I hope the religious stuff can help me and that I can rise out of this pit, but its like I see both roads in front of me and i keep getting dragged further and further to the wrong side.
Nicholas Davis
I was an atheist until 2012. Yes, you can just stick to spirituality. I would recommend the Tao te Ching, Sam Harris's, "Waking Up", and Alan Watts lectures. I began practicing creative visualization, reading spiritual texts, positive affirmations and attitude, helping others, meditating, stuff like that. If you follow a path, you can have a spiritual awakening, or even a spiritual experience. The 12 steps of AA are a simple step by step guide of how to do this.
But I cheated. I ate 3.5 grams of mushrooms and smoked DMT while I was peaking. I sit meditating until the mushrooms were fully kicked in and then do the DMT. I experienced ego death and met my higher power. It changed my whole personality. I am happy today, six years later.
But you have to do the work, that's the key. You have to put it into action. Spirituality is an action word, it's not aboit belief, it's about selflessness.
Thanks, you guys. I like threads like these. Going to eat lunch now, have a good day.
Benjamin Edwards
20ish is around the time some mental illnesses begin to develop men. You may also just be physically ill, some of that could cause social anxiety and phobias etc.
Go to a doctor, be very assertive, dont let him dismiss you, if need be, see a psychologist. If you are averse to pills, tell them, if they suggest some lifestyle changes, DO IT. Force yourself, motivation is temporary.
Do you work out at all? Are you healthy or overweight? Is your diet or sleep shit? All of that could be things you set goals for today and start today, and simply accomplishing those could really benefit you mentally and confidence wise.

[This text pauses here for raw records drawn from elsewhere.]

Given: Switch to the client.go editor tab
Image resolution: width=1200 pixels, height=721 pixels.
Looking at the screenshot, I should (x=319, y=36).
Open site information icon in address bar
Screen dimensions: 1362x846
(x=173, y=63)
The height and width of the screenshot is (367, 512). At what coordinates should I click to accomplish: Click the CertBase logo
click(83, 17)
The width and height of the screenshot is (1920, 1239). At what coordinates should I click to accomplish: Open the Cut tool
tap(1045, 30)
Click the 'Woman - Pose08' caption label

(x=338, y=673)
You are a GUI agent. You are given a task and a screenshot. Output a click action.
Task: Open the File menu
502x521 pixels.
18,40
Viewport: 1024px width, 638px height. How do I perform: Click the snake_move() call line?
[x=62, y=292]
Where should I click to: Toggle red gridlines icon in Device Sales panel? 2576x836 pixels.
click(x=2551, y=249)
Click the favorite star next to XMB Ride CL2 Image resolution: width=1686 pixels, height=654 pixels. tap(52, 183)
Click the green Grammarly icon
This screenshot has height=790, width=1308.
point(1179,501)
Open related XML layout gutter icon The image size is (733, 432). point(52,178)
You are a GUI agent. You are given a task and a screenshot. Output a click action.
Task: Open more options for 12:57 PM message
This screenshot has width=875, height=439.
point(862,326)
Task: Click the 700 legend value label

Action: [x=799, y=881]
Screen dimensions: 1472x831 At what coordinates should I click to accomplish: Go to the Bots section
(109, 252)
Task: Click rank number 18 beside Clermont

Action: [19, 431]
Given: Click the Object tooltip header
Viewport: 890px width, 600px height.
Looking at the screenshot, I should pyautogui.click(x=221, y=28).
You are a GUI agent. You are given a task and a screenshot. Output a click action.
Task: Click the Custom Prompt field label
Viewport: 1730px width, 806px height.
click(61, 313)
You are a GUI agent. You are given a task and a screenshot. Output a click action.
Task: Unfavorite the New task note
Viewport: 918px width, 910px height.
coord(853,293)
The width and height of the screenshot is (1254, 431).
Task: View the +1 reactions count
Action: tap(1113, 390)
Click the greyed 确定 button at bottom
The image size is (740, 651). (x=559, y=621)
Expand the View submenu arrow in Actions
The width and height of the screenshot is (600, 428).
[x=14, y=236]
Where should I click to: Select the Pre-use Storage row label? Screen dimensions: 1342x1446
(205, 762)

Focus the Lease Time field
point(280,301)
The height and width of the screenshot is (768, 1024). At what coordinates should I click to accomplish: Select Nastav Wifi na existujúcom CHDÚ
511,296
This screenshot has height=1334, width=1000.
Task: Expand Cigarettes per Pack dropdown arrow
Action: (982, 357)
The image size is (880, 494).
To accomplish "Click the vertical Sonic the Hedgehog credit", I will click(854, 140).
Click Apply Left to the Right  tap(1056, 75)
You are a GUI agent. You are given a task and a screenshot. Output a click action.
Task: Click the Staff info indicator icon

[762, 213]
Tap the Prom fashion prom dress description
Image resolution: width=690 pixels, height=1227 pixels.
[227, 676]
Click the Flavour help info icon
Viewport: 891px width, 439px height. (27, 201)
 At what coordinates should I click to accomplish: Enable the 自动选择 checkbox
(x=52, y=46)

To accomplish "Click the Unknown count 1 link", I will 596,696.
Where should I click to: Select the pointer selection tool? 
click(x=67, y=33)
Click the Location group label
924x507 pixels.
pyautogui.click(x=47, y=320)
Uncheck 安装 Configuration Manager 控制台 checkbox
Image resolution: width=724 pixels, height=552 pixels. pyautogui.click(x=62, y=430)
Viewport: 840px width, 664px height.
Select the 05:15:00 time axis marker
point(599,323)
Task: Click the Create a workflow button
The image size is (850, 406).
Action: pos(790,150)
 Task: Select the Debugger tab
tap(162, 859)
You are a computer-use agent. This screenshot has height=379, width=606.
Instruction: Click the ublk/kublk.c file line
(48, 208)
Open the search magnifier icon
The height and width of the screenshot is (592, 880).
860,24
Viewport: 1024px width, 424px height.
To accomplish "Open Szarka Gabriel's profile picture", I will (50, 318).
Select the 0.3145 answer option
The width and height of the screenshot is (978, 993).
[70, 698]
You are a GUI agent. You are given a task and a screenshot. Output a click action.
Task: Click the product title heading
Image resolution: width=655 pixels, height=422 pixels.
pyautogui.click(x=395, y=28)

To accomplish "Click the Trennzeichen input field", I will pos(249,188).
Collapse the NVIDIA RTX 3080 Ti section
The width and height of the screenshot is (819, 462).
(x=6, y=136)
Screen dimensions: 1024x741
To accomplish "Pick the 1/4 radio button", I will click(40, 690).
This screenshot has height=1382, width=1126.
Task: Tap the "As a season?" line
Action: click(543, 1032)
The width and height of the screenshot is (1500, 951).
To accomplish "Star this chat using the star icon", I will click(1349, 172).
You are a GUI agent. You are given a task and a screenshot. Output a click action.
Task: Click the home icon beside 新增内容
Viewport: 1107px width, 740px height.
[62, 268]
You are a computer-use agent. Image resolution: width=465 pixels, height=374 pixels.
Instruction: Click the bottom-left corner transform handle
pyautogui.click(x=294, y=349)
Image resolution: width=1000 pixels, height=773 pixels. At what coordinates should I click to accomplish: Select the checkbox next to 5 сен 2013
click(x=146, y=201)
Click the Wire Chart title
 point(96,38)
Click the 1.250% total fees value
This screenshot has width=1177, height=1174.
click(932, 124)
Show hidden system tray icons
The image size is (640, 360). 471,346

Stay in college, get your degree, and take an opportunity when it presents itself. All kidding aside, you hit 30 without job experience and you are fuck dead weight, you go to bottom of the barrel period. No happy endings with that.
Evan Fisher
I was diagnosed with clinical depression years ago and went to therapy for years, I got nothing out of it, although I'm considering going back if nothing changes with my situation. I am against pills although I was on them at one point.
I used to be very fat, over the last year I've gotten healthy although I'm still slightly over weight. I'm still losing weight though and workout regularly. Part of my issue is porn addiction which I haven't been able to curb but I'm starting again today on fixing it.
And yeah I'm aware that things can get really bad if I let them.